Perhaps some wish it banned because the topic is unsettling, uncomfortable. It absolutely is, especially for readers who find themselves too easily identified in its pages (myself at times included). It is common, then, that we might say that "this book is not for everyone;" I reply in this rare instance, however, precisely that this book is and must be for everyone. As painfully educational as it might be for some, this temporary discomfort is a point of growth. Equally, however, it is a space of affirmation for anyone (not merely the queer) who has hard questions about what is normal, what is healthy, what is shared, and who they are.

While Kobabe's chosen pronouns, for instance, are less known to me (e, em, eir>- as suggested by Michael Spivak), the simple and temporary struggle I have with them is substantially minute in contrast to the recognition and comfort (re: respect) of the one I am addressing. And so it goes with the constantly evolving linguistic landscape as we attempt, fit and refit, discard and revise the various names and labels of all peoples.  Gender Queer obviously doesn't make people gay: it addresses so many of our unspoken assumptions and recognizes their legitimacy. 

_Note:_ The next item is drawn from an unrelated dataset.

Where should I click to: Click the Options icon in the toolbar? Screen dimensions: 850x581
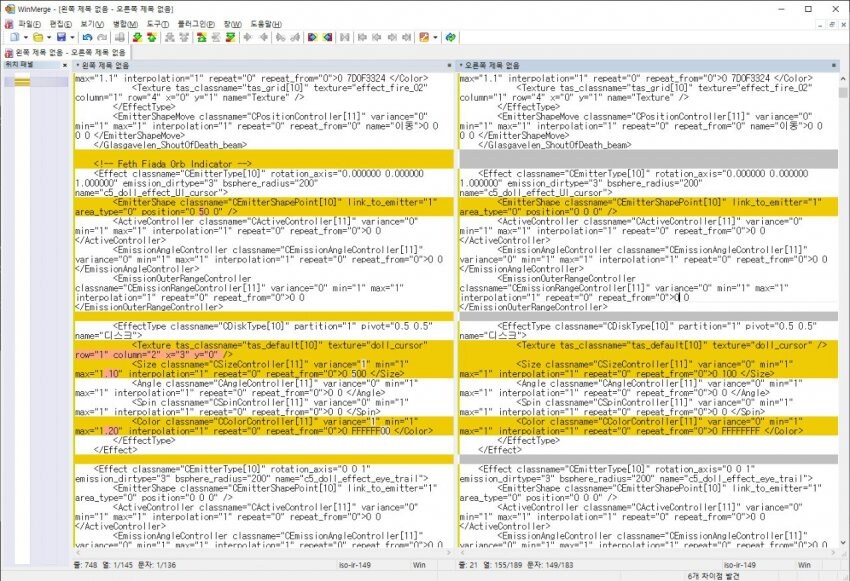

The reading is quick and basic in its assumptions of what previous knowledge a reader brings to it. Its topics are often explicit and real--periods, sexual experimentation, graphic conversations, love--and it does not end absolutely in a cynical or optimistic space. There is yet work to be done for all of us. And Kobabe's specific gender identity, troublesome for all to pin down, is mostly due to the failures of arbitrary language and our limited framings of identity. But along the way Kobabe offers enough other thinkers and writers on the subject for readers to dig further. 

For young readers with questions, this is an excellent book. For the rest of us, I wonder what an unwillingness to spend a couple of hours asking vital questions along with Maia Kobabe is really about.